Talat işe başlayalı bir hafta olmuş, alışma süreci biraz sıkıntılı geçiyordu. Aslında Patrcik olmasa gayet güzel geçerdi. Fakat Patrcik bu bir hafta içinde bulabildiği her fırsatta Talat'a yanaşıyor veya minnoş minnoş hareketler yaparak kendini sevdirmeye çalışıyordu.
Bu kolay olmayacaktı tabiki. Talat zamanında aldığı yaradan sonra kimseye güvenmez olmuştu. Patrcik ona yaklaşmaya çalıştıkça ondan uzaklaşıyordu. Daha doğrusu buna çalışıyordu. Yakışıklı çocuk hiç fırsat vermiyordu ondan uzaklaşmasına. Bir yolunu bulup sıkıştırıyordu.
Şimdi de o günlerden biriydi.
"Akşama nereye gidelim?"
Talat gözünü bilgisayardan ayırmadan çalışma koltuğunda dönen Patrcik'e cevap verdi.
"Hiçbir yere."
Bir de bu vardı tabi. Patrcik'i ne kadar terslerse terslesin asla ama asla sesini çıkartmıyordu. Başka bir patron olsa onu hemen işten kovmuştu.
"Ama bu gün salı!"dedi Patrcik isyan ederek.
"Yani?"
"Yanisi, söz verdin! Hatırlasana!"
Talat böyle bir söz vermemişti.

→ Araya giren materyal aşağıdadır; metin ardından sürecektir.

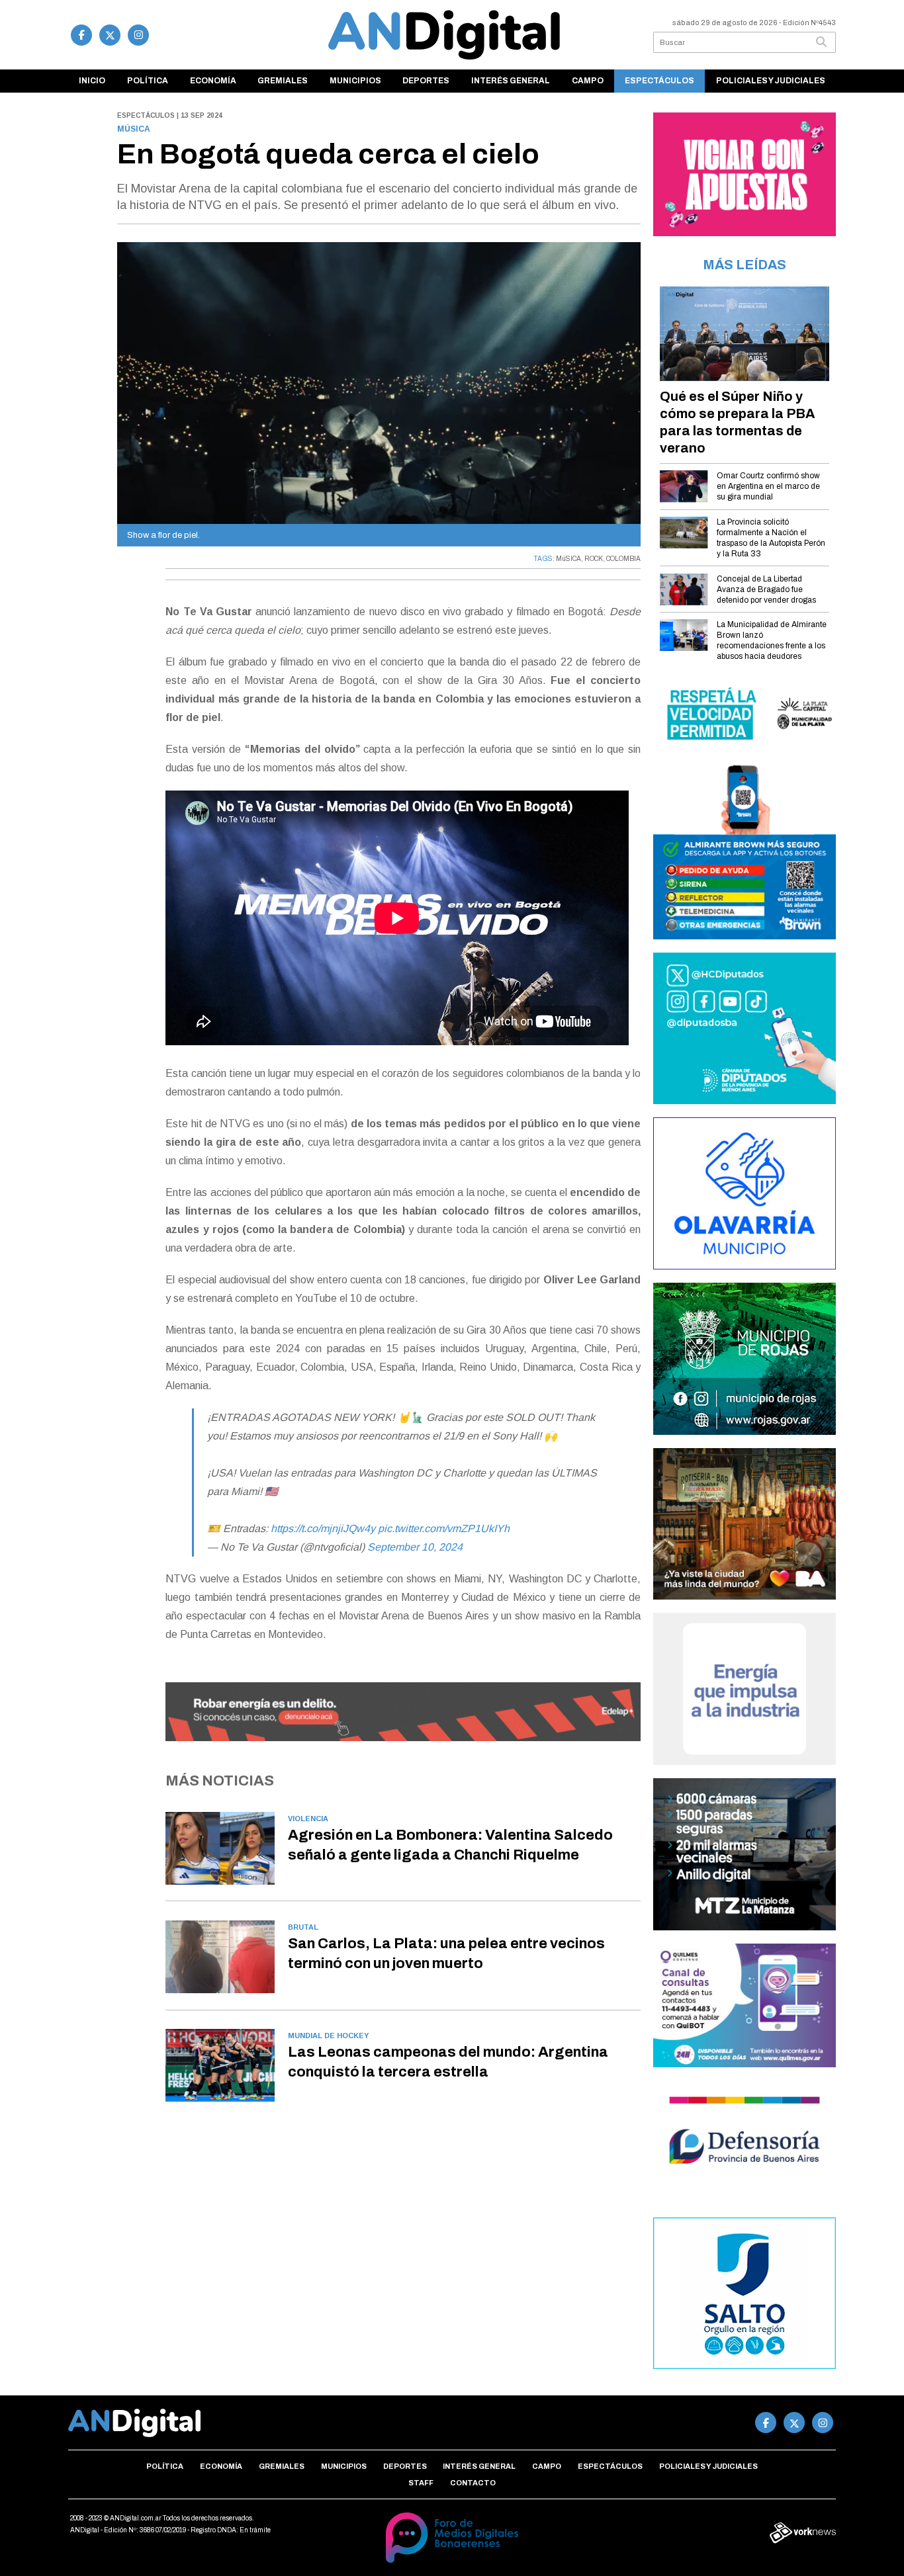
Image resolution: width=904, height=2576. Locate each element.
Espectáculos (659, 80)
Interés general (510, 80)
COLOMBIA (623, 558)
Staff (420, 2483)
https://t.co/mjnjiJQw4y (323, 1528)
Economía (213, 80)
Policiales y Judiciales (770, 80)
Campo (588, 80)
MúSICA (568, 558)
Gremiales (282, 80)
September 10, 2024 (415, 1547)
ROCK (593, 558)
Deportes (425, 80)
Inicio (92, 80)
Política (147, 80)
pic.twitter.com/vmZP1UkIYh (444, 1528)
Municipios (355, 80)
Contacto (473, 2483)
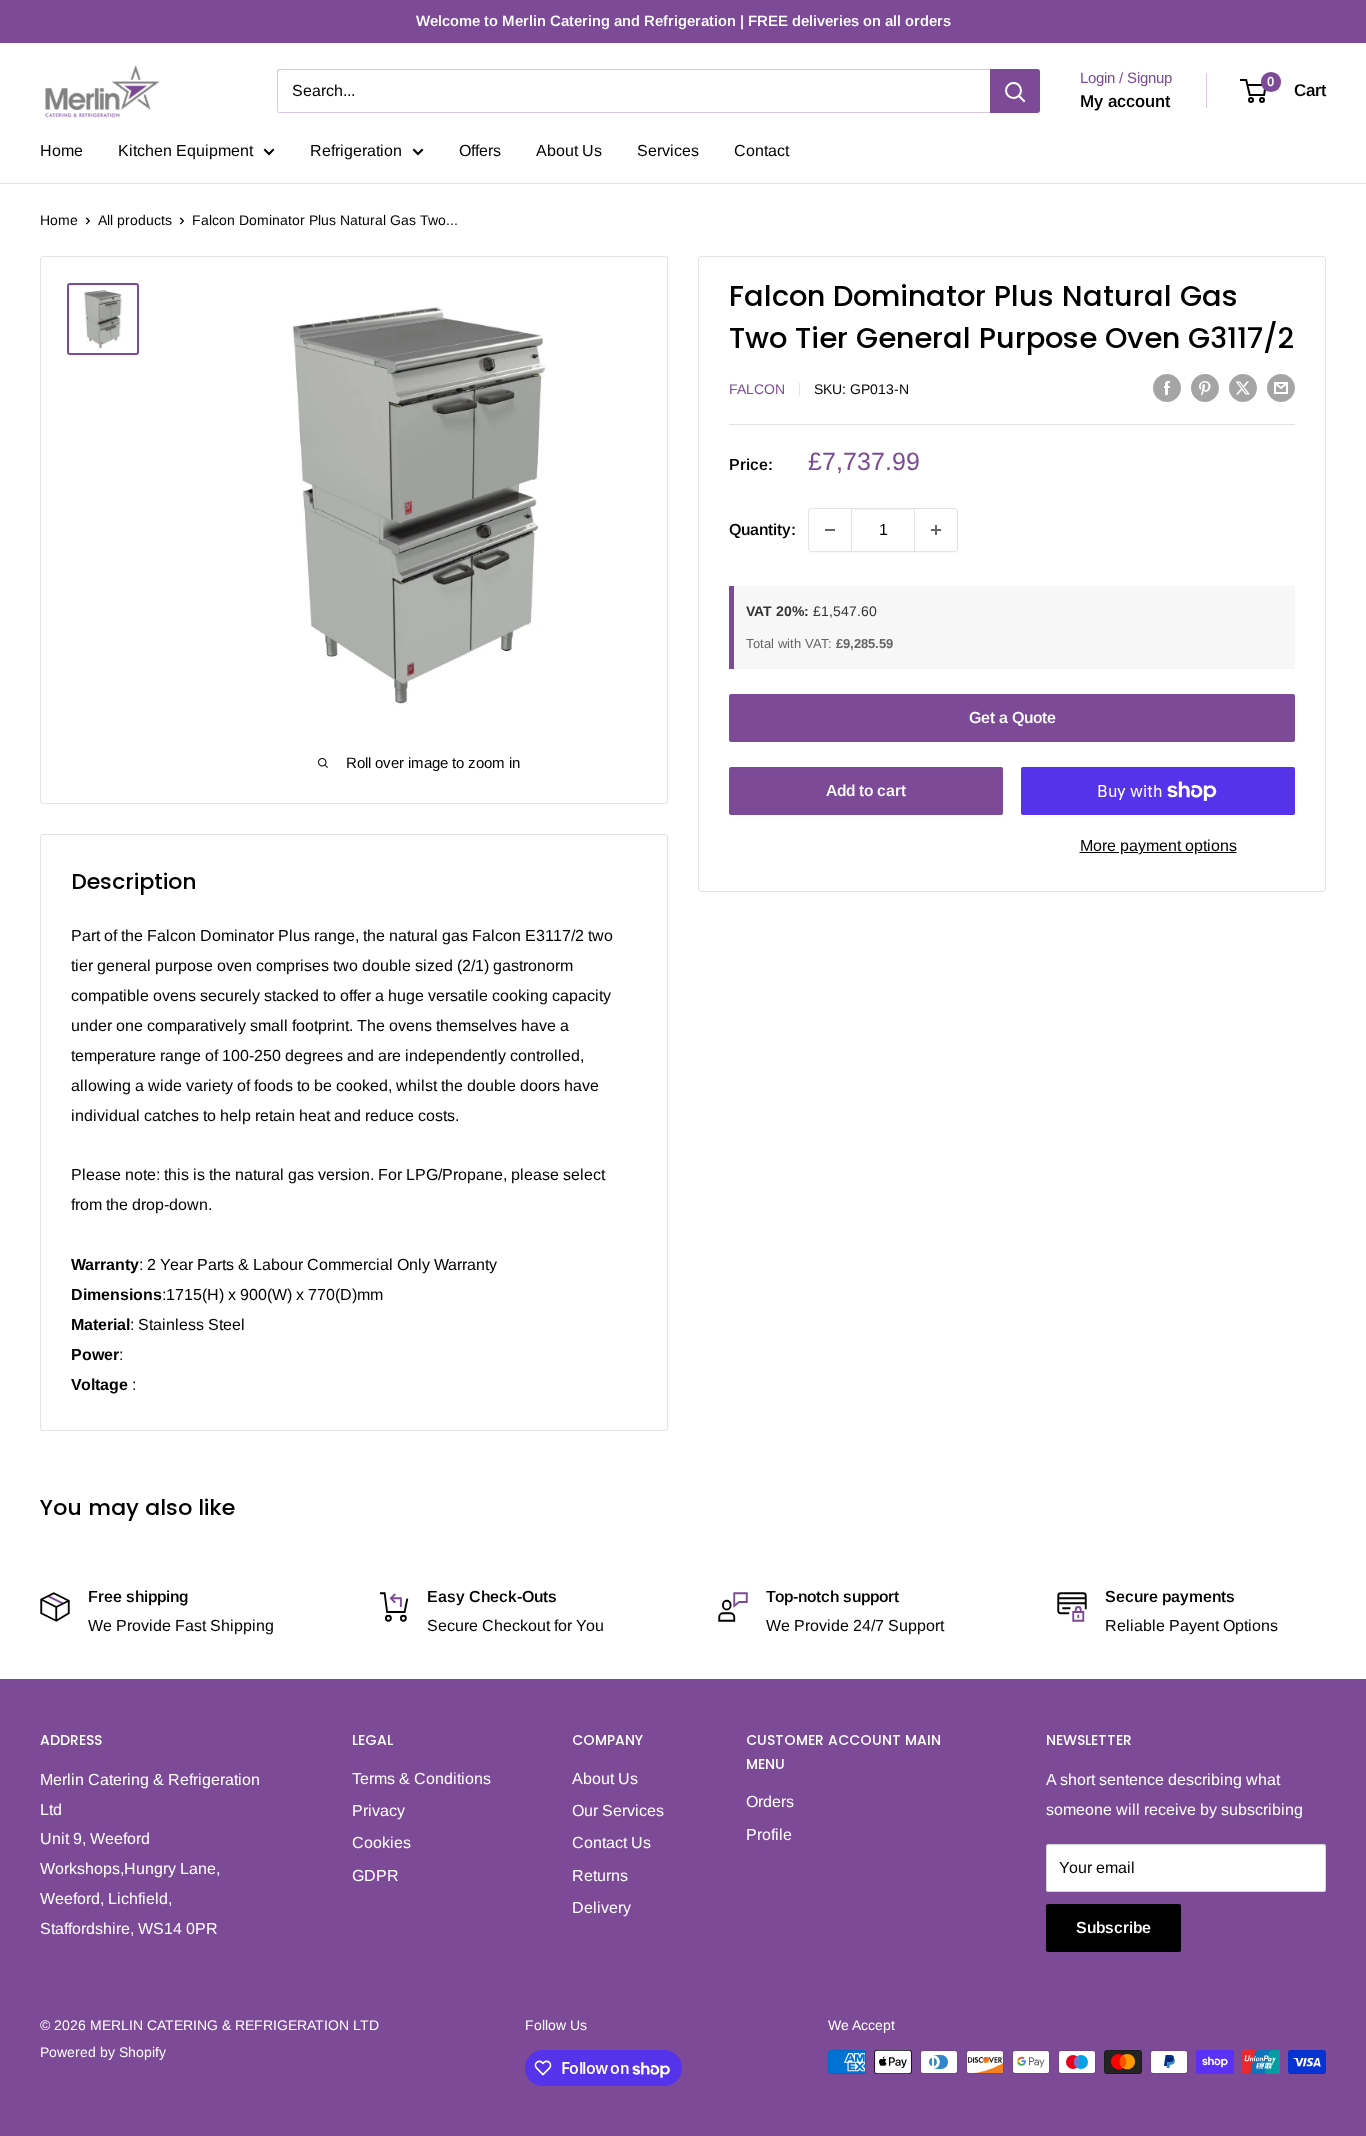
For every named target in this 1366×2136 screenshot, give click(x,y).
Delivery (601, 1907)
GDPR (375, 1875)
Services (668, 150)
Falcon (757, 389)
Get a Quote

Veya vermiş miydi? Şirketin önünde güvenlikle tartıştığı gün Patrcik kendi kendine bir buluşma günü ayarlanmıştı ama Talat kabul etmemişti ki.
Üzerinde çalıştığı dosyayı halledip Patrcik'e kontrol ettirmek için ayağa kalktı ve onun masasına ilerledi.
"Ben söz falan vermedim. Şu dosyaya bakın lütfen. Herhangi bir hata yoksa Amerika'da ki şirkete göndereceğim."
Patrcik oflayıp çalışma koltuğunda dönmeyi bıraktı ve Talat'ın elindeki dosyayı aldı.
"Söz verdin işte. Şu an resmen sözünden dönüyorsun."
Dosyayı dikkatli bir şekilde incelemeye başladı.
"Hayır, söz vermedim. Siz kendi kendinize planladınız."
Beş dakikalık bir sessizlikten Patrcik geri verdi dosyayı. Gözlerini, bal sarısı gözlere dikti.
"Ne olur sanki bir şeyler içsek veya yesek?"
Dudak büzen adama kaşları çatılı bir şekilde baktı Talat. Hayır kelimesi kesinlikle bu adamda işe yaramıyordu. Şeytan tüyü vardı kesin. Siyah saçları her zaman ki gibi nasıl sola yatırılmış bir şekilde, düzgün duruyorsa bir o kadar da rahat giyiniyordu Patrcik.
Meşhur renkli gömleklerinden giymiş, altında da yırtık siyah kotu vardı. Aslında tamamen iş yerine aykırı bir giyinişti ama patron olmak böyle bir şeydi işte.
"Herhangi bir sıkıntı var mı dosya da?" diyerek yerine oturdu Talat.
"Hayır. Bu akşam benimle olacak mısın?"
Talat dosyayı bilgisayara geçirirken cevapladı. "Kesinlikle hayır!"
***
Gün boyu Talat kaçmış Patrcik kovalamıştı. Çok inatçı biriydi Patrcik. İstediği almadan bırakmazdı.Hala peşindeyi Talat'ın. Otoparkta motorunun yanına ilerlerken arkasından geliyordu.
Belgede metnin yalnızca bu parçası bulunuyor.